Once again I am headed on a education technology journey with the likes of Vicki Davis and Julie Lindsay of Flat Classroom Project fame. Last spring was my first foray into the multinational, collaborative, project that promotes digital literacy and skills and conceived by these two ladies. I took a grade nine English honors section through the NetGenEd Project, a spin-off of its original Flat Classroom cousin. Using the same methodology, my group investigated how digital technologies, outlined in the Horizon Report intersected with the Net Generation norms outlined by Don Tapscott in his book Grown Up Digital and how all of these factors can be used to improve education.
Without question it was a mildly harrowing but ultimately rewarding experience. I believe it was the most ambitious project Davis and Lindsay had attempted at that point. As one of eighteen classrooms from six different countries, my students dove into an experience that had them producing their own short videos on how their selections of technology and norm could impact education, as well as worked with a group of peers from other schools to collaboratively research and write a wiki page that provided an in-depth examination of the same. All of this work was adjudicated by panels of educators, as well as relevant experts.

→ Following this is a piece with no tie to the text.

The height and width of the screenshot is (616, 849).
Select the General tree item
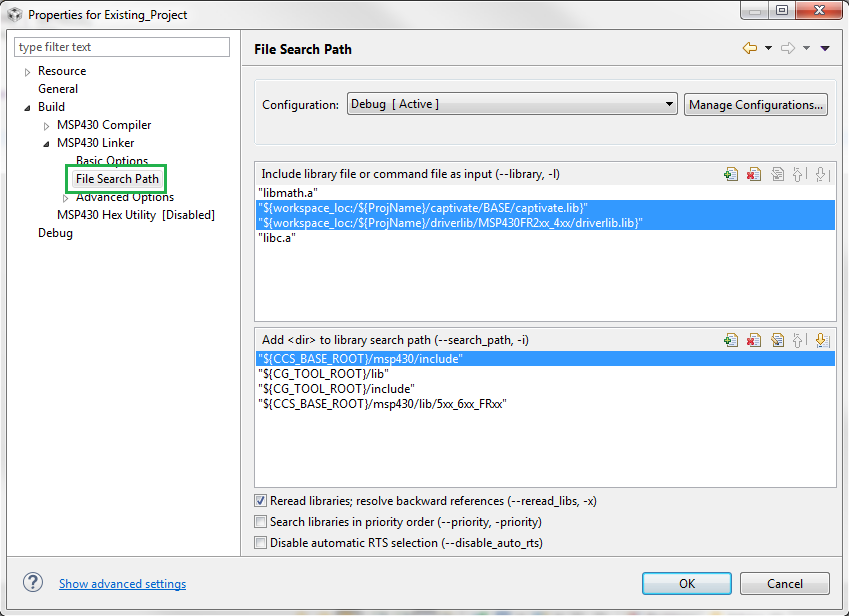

I had very little preparation for the experience, consequently compromising some of my ability to alleviate some of the confusion that my students had. Yet, as Vicki Davis quipped at the beginning of the project, “The thing about working on the bleeding edge is sometimes you bleed.” In that spirit, I preached that they all needed to grow a bit more comfortable with chaos. That project unfolded so fast and was really in an always emerging state. This was not all bad at all. Yet, not having ever been part of something with quite the degree of ambition or scale had me feeling like I was constantly playing catch-up, a feeling the students also felt. Our feelings were often a little stronger than the was necessary for the reality of the situation. However, the students all were remarkable. They turned their seeming confusion into stunning results. During the awards show, they ended up with more individual mentions in the final awards tally than any other participating school, despite placing no higher than third place.
In retrospect, the most significant challenge proved to be managing the student’s expectations. At first the prospect of working with students from around the globe filled them with excitement. The notion of video chats with students in Australia, for example, was floated with gleeful enthusiasm. Yet, they soon discovered that hoped for inevitability was not really possible with the time difference. The reality of asynchronous communication that is at times messy and requires patience was not quite as exciting as they were hoping. Still, the experience was a great for me and the students. Admittedly, despite the difference of expectations, never before had the students used more tools and been able to identify more specific skills that they learned. Thus, the whole project proved to be a great success.
Now I begin again with a new set of students, but this time it is in a new cycle of the original Davis and Lindsay collaboration. Already, the combination of my experience, having already completed a similar project, as well as the degree of preparation and maturity of this project is a great advantage. It all makes me even more excited to see what this group of students will ultimately produce.